FIRST SCHEDULED HEARING – Amended August 1, 2013
The first scheduled hearing in a contested matter will not be an evidentiary hearing at which witnesses may testify, unless:
(a) the Court gives prior notice to the parties that such hearing will be an evidentiary hearing;
(b) the motion requests emergency relief and is made at the commencement of the case;
(c) the motion requests interim or final relief under sections 363(b), 363(c)(2)(B) or 364 of the Bankruptcy Code;
(d) the motion requests the Court’s approval of rejection of an unexpired lease of real property under section 365(a) of the Bankruptcy Code, and a timely objection thereto is filed;
(e) the hearing is on confirmation of a plan in a case under chapter 9, chapter 11, chapter 12, or chapter 13 of the Bankruptcy Code; or
Bankruptcy Rule 9014(e), added in 2002, requires that the Court provide procedures that enable parties to ascertain at a reasonable time before any scheduled hearing whether the hearing will be an evidentiary hearing at which witnesses may testify. Local Rule 9014-2 was added in 2004 to provide such a procedure. Nothing in Local Rule 9014-2 precludes a party from requesting an evidentiary hearing at the first scheduled hearing and asking the Court to provide for notice thereof under paragraph (a).

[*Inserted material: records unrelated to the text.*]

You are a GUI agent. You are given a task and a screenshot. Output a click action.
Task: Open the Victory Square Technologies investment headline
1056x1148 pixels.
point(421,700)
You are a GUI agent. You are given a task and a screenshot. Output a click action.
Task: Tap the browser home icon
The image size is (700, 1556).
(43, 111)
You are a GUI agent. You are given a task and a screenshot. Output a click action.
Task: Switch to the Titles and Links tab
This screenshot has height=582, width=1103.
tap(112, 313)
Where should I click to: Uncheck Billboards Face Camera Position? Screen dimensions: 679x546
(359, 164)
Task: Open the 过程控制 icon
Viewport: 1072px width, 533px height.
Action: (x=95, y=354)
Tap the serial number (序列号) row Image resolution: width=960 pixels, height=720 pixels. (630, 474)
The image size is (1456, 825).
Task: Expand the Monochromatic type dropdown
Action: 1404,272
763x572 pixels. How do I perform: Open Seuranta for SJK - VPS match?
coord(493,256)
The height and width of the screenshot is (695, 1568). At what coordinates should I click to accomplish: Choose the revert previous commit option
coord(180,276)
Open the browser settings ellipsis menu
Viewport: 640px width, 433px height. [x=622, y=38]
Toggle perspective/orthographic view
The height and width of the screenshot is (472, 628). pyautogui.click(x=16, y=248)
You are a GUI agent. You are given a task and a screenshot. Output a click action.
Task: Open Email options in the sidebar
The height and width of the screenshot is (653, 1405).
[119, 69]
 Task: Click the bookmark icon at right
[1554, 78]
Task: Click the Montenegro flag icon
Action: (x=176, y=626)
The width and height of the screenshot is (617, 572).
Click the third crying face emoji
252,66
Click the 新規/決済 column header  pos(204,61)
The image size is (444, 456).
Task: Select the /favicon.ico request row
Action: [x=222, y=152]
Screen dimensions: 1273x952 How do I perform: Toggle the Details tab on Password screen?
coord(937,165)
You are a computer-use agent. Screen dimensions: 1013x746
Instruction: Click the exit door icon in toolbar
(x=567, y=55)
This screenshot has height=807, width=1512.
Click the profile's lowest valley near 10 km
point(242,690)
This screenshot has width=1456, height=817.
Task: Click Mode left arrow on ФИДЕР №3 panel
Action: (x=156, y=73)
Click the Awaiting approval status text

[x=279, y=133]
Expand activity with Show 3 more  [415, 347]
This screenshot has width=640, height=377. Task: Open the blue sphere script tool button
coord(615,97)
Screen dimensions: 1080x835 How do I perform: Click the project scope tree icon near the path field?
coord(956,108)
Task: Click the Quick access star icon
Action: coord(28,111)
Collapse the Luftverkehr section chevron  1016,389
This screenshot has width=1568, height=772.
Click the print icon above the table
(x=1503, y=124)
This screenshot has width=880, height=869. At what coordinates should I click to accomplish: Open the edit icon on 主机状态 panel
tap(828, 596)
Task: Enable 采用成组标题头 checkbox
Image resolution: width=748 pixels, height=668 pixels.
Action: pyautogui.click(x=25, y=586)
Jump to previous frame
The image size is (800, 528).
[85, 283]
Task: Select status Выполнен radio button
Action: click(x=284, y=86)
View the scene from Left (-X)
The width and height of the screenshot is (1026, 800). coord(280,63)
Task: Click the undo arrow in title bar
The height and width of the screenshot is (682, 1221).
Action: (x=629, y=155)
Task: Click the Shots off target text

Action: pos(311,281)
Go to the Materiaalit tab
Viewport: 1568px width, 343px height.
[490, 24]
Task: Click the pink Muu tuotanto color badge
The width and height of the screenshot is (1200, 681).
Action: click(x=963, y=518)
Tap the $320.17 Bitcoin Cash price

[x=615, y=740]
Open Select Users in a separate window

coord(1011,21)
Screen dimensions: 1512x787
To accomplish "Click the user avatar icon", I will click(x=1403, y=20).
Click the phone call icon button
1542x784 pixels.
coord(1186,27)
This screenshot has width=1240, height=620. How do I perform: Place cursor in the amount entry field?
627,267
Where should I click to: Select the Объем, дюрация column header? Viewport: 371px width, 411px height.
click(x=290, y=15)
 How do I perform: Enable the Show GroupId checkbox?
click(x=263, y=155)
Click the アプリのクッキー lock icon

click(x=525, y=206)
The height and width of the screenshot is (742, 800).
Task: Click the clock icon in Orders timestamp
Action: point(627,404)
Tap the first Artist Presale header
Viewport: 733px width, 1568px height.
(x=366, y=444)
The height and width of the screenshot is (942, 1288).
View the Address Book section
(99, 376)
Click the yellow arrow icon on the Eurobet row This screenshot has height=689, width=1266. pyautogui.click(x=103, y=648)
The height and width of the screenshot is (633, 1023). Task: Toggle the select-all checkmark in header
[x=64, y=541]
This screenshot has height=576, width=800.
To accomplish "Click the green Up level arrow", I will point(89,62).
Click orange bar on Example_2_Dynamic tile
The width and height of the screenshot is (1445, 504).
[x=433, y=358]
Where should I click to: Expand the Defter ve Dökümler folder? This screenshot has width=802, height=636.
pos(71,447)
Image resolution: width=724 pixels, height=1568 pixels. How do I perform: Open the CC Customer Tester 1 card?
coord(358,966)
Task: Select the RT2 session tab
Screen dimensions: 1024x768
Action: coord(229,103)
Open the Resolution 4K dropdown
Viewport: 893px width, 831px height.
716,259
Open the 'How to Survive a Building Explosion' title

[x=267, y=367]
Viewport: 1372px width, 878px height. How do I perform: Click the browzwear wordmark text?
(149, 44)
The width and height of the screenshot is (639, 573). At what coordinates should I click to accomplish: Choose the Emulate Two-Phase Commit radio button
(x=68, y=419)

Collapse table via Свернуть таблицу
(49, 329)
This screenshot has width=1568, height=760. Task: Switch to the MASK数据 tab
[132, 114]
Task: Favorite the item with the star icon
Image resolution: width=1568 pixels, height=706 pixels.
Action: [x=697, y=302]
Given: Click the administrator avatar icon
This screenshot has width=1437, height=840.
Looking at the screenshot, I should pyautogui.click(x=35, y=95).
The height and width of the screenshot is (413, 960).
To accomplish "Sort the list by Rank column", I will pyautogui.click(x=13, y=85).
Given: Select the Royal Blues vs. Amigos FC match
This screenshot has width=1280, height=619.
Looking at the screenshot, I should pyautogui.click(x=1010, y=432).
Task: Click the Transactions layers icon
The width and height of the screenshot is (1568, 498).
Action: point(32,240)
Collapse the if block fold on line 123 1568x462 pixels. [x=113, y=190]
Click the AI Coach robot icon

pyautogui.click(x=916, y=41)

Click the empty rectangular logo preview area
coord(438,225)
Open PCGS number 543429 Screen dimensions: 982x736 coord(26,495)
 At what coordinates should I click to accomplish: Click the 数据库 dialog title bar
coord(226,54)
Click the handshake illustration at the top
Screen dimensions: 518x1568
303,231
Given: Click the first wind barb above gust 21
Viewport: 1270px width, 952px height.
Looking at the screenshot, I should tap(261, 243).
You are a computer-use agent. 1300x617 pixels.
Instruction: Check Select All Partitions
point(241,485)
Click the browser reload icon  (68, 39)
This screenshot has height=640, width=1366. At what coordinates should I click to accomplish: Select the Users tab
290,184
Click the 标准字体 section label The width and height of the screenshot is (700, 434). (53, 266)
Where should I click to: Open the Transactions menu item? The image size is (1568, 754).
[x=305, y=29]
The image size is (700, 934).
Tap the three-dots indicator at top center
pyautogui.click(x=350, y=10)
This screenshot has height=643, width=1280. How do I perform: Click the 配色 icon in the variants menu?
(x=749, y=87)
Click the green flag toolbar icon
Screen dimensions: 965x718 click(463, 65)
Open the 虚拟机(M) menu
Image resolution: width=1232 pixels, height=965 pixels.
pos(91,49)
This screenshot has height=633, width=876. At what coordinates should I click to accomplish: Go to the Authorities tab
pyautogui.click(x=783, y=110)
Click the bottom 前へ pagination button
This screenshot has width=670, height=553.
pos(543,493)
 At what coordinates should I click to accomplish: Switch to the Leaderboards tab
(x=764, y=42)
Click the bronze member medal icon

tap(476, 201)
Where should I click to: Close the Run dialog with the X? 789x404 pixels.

Subdivision (f) of this rule was abrogated in 2013. Since this rule was adopted in 2004, there had been no general orders issued under subdivision (f), which could have made this paragraph misleading to practitioners. If the Court wants to specify another kind of contested matter in which an evidentiary hearing will be held at the first scheduled hearing, the Court may do so by amending this rule. Therefore, subdivision (f) is not necessary to give the Court flexibility to expand the list set forth in subdivisions (a) through (e).